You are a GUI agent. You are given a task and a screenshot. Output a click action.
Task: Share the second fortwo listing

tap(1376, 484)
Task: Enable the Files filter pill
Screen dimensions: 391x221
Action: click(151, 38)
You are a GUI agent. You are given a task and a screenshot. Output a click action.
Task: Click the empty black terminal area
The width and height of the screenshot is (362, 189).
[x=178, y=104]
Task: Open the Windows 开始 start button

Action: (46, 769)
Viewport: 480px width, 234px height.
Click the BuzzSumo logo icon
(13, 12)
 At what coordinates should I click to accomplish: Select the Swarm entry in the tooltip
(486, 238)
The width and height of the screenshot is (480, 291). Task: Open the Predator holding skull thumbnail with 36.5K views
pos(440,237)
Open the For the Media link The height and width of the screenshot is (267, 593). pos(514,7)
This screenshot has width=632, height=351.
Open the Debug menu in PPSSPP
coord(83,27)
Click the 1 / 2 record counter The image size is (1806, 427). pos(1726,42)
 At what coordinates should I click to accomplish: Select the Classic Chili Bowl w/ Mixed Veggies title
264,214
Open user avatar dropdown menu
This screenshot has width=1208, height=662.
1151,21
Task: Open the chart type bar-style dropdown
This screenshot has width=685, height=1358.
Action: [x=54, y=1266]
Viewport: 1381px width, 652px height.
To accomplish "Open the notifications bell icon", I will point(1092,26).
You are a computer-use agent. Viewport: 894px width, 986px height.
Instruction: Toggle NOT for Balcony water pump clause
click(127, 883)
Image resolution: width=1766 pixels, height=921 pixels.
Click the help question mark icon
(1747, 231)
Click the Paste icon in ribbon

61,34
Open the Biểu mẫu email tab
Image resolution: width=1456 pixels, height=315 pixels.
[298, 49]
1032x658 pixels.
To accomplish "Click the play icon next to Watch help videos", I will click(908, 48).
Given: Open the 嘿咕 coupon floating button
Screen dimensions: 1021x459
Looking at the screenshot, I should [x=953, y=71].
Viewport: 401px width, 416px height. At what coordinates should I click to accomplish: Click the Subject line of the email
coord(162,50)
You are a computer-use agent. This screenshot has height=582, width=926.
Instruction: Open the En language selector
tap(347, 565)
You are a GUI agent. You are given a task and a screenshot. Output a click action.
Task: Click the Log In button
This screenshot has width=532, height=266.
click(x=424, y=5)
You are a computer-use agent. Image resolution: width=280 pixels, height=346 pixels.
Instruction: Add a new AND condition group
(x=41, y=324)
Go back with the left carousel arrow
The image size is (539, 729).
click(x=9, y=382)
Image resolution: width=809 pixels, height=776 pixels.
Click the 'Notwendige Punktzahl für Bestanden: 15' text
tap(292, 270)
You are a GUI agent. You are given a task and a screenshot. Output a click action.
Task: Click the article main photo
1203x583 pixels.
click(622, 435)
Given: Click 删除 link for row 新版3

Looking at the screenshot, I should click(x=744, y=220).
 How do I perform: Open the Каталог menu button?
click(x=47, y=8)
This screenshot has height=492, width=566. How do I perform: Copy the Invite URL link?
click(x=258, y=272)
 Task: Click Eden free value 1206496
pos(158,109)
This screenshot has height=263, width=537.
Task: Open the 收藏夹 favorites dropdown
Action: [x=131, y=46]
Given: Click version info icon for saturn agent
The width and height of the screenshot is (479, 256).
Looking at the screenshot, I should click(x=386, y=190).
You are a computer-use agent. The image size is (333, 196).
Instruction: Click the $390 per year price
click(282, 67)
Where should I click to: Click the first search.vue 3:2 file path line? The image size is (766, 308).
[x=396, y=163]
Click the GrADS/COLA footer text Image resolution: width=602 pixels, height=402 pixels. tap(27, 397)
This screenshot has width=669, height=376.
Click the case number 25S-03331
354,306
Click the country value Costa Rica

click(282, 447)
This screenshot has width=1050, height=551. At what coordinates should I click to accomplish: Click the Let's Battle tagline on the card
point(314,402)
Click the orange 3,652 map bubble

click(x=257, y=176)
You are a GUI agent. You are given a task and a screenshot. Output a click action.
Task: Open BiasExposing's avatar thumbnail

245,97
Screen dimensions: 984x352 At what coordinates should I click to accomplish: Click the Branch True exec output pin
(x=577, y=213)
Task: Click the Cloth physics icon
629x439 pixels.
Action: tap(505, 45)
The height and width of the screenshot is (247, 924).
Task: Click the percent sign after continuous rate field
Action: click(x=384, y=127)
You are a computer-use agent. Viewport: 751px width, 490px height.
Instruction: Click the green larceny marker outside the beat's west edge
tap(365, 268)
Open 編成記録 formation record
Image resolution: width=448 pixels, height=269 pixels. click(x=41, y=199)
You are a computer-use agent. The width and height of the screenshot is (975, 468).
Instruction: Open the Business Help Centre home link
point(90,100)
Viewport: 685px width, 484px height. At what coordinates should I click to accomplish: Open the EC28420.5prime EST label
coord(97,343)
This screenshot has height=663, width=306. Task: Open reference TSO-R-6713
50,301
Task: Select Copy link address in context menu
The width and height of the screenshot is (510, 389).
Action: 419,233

> _The task_
From the records above, count how many lines hold the string "will", then give only that number.

> _The completed task_
2